Reliability Engineering & Disaster Recovery
📖 Concept
Site Reliability Engineering (SRE) focuses on building and maintaining reliable systems at scale. Key concepts include redundancy, disaster recovery, and chaos engineering.
Redundancy Levels
| Level | Description | Protects Against |
|---|---|---|
| Server | Multiple app servers behind LB | Single server failure |
| Zone | Replicate across availability zones | Datacenter failure |
| Region | Active in multiple geographic regions | Regional disaster |
Disaster Recovery Strategies
| Strategy | RPO | RTO | Cost |
|---|---|---|---|
| Backup & Restore | Hours | Hours | $ |
| Pilot Light | Minutes | Minutes | $$ |
| Warm Standby | Seconds | Seconds | $$$ |
| Active-Active | Zero | Zero | $$$$ |
RPO (Recovery Point Objective): How much data can you afford to lose? RTO (Recovery Time Objective): How long can you be down?

● MATERIAL:
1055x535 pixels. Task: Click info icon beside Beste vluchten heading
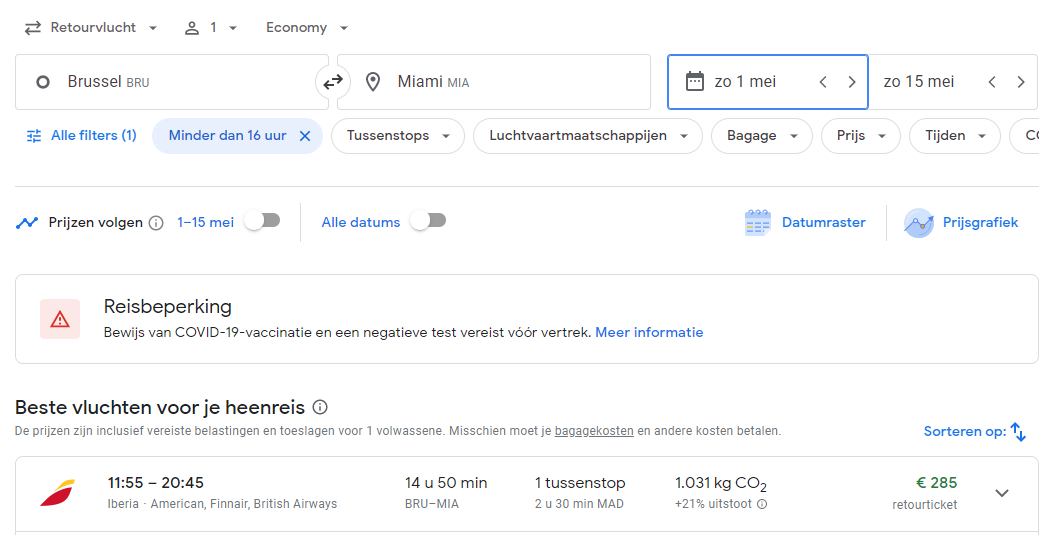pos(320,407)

--

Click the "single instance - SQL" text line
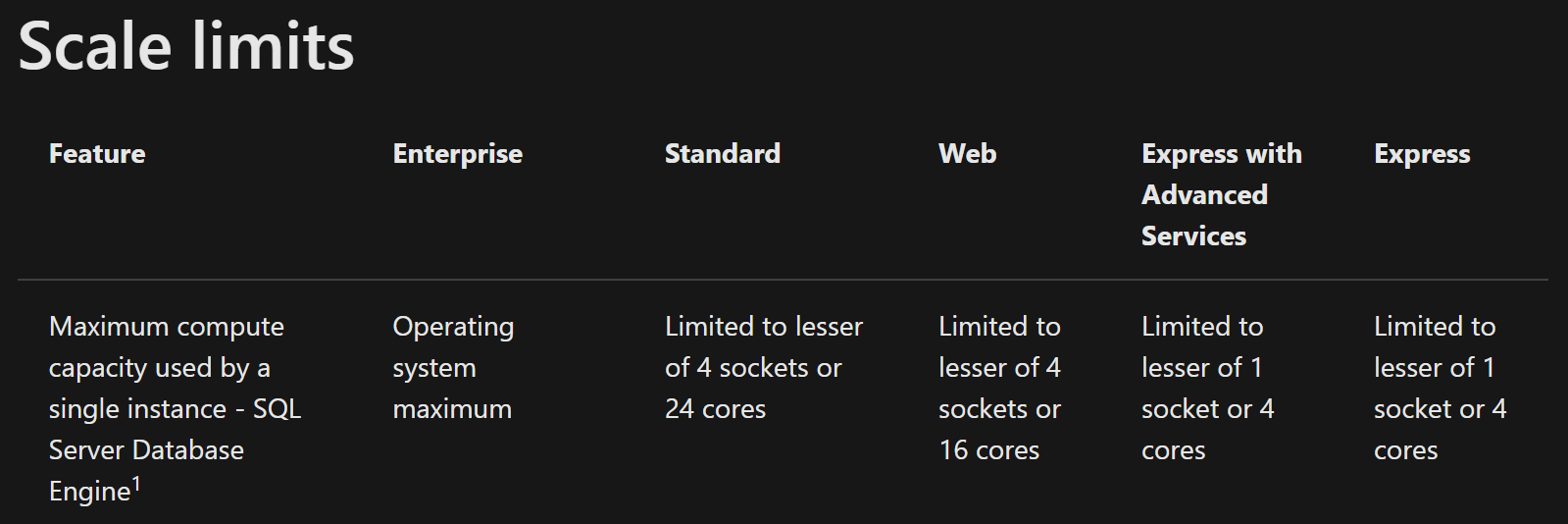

* * *

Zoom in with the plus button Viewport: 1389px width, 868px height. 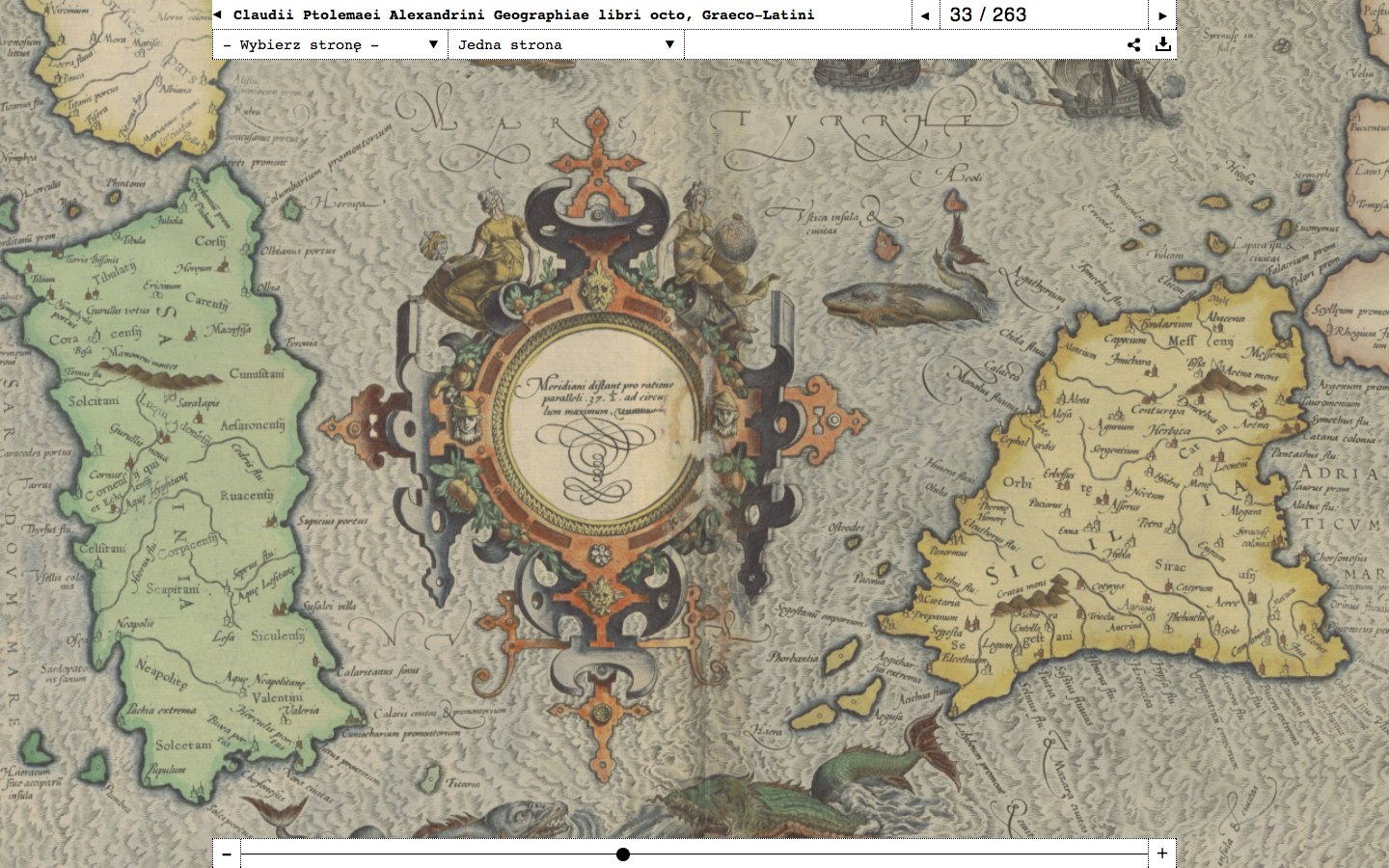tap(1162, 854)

● TASK PROMPT:
Continue the page on reliability engineering and disaster recovery, starting right after its definitions of RPO and RTO.

● TASK RESPONSE:
Chaos Engineering
Intentionally inject failures to test system resilience:
- Kill random servers (Netflix Chaos Monkey)
- Simulate network failures between services
- Inject latency into critical paths
- Fill disk space, exhaust memory
Philosophy: If you're going to have failures in production (and you will), it's better to fail on your terms during business hours than at 3 AM.
Deployment Strategies
| Strategy | Description | Risk |
|---|---|---|
| Rolling | Replace instances gradually | Moderate (rollback possible) |
| Blue-Green | Switch traffic from old to new instantly | Low (instant rollback) |
| Canary | Route small % of traffic to new version | Very low (test with real traffic) |
| Feature Flags | Enable features per user/group | Lowest (toggle instantly) |
Interview tip: Mentioning chaos engineering and deployment strategies shows you think about operational reliability, not just building features.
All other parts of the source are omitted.